Because my current Wi-Fi router still runs OpenWrt, which has a built-in DNS
server for LAN devices, I could use the e-book reader’s hostname (which was
kobo by default) instead of its IP address to connect to it, and OpenWrt’s
DNS server would resolve the hostname and translate it to the IP address.
Upon the first time of connecting to the e-book reader after enabling SSH, a prompt for changing the root password will be shown. Once the password is set, the user will find themselves in the shell prompt. All of this suggests that Kobo Clara BW runs a Unix-like operating system as part of its system software.

Operating System
At the moment I connected to Kobo Clara BW via SSH the first time, I was uncertain about which operating system was running on it. My guess was Linux because I knew that is what Kindle devices run, and Linux runs on not only e-book readers but also other types of appliances like Wi-Fi routers too, so it was not impossible that this Kobo device was running Linux too.
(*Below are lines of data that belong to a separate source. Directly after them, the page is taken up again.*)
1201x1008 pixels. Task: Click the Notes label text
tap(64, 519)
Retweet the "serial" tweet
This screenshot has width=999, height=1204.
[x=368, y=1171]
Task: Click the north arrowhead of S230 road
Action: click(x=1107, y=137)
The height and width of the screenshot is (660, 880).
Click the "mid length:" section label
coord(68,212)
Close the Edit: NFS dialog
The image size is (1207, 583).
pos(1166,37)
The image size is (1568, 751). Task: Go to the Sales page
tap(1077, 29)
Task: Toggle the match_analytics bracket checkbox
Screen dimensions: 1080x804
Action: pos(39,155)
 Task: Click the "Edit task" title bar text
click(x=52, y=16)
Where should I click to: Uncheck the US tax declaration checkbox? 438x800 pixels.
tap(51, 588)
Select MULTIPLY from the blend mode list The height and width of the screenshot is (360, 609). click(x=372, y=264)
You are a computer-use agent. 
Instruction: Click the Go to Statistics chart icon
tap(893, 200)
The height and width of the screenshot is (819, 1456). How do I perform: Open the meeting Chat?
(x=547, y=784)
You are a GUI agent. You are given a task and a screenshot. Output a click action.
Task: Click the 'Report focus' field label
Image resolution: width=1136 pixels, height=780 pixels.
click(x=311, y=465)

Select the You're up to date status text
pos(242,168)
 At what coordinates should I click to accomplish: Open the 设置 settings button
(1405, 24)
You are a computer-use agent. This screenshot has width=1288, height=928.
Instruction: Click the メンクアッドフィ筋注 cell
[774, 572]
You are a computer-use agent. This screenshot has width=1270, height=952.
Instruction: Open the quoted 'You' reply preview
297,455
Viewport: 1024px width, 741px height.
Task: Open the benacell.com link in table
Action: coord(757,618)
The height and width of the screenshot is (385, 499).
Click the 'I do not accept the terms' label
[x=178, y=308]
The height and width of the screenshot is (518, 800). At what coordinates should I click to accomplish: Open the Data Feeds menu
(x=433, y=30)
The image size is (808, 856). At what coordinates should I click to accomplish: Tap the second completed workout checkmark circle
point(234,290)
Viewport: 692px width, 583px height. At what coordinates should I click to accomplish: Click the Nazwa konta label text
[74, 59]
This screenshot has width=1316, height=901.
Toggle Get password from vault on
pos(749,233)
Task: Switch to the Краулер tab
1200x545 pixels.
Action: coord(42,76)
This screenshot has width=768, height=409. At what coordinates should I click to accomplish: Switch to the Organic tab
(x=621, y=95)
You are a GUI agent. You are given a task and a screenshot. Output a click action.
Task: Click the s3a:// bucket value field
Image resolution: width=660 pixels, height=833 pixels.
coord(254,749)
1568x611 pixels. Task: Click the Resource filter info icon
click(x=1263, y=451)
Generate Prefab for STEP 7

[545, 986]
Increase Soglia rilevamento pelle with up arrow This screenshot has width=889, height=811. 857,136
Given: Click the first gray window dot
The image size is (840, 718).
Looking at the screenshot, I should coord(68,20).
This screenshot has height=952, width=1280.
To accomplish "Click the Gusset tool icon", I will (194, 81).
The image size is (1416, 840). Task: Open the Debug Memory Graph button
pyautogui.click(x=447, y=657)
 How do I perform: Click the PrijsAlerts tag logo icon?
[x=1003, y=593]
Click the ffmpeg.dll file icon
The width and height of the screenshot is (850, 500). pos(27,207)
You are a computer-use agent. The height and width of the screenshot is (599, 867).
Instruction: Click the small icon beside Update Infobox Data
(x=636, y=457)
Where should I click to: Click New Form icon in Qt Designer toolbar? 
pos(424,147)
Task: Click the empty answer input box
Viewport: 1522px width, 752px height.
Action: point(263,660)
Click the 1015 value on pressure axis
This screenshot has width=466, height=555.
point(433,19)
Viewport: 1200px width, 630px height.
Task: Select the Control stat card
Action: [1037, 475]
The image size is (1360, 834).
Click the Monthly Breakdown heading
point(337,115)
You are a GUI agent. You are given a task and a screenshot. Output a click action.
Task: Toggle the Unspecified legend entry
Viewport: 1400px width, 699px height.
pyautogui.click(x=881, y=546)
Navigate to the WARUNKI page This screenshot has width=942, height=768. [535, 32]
That said, I could not rule out the possibility that it was running FreeBSD or perhaps another BSD derivative.
I ran command uname -a from the shell, and the command’s output showed me
that it was running Linux, and it came with a 32-bit ARM processor (ARMv7l).
The output also showed that the Linux kernel release (what uname -r would
print) was 4.9.77, and judging from the timestamp 20250103T160218 in the
kernel version string (what uname -v would print), it was running a Linux
kernel compiled nearly 7 years after the upstream released
it9. Kobo choosing the Linux 4.9.y branch made sense because
4.9 is a longterm kernel branch that received 6 years of upstream support, with
the final release being 4.9.337 in January 2023; however, regardless of whether
Kobo deliberately chose a longterm kernel, they clearly did not fully exploit
its extended support lifecycle as they had never upgraded to even just a newer
release in the 4.9 branch, like 4.9.337.

However, only later, I found another way to get the same information directly from Kobo Clara BW’s stock user interface, without having to enable SSH at all. On the device, go to Settings > Device information > Firmware information, and the kernel version is displayed there as well.

For the user space, the existence of many symbolic links under /bin, /sbin,
/usr/bin, and /usr/sbin whose target was all busybox unmistakably
announced that BusyBox was used, which was not a surprise because of how common
BusyBox is used on low-power, low-performance devices.

It was also fascinating to see some GStreamer executables on Kobo Clara BW. Sure, the e-book reader was already running an operating system kernel that also powers many supercomputers around the world, so finding on an e-book reader the same software that conventionally runs on personal computers would probably be unsurprising. However, when the software in question was a multimedia framework, installed on both an e-book reader for some reason and my laptops and workstation, I was not indifferent. I guess Kobo included GStreamer for the purpose of playing audiobooks.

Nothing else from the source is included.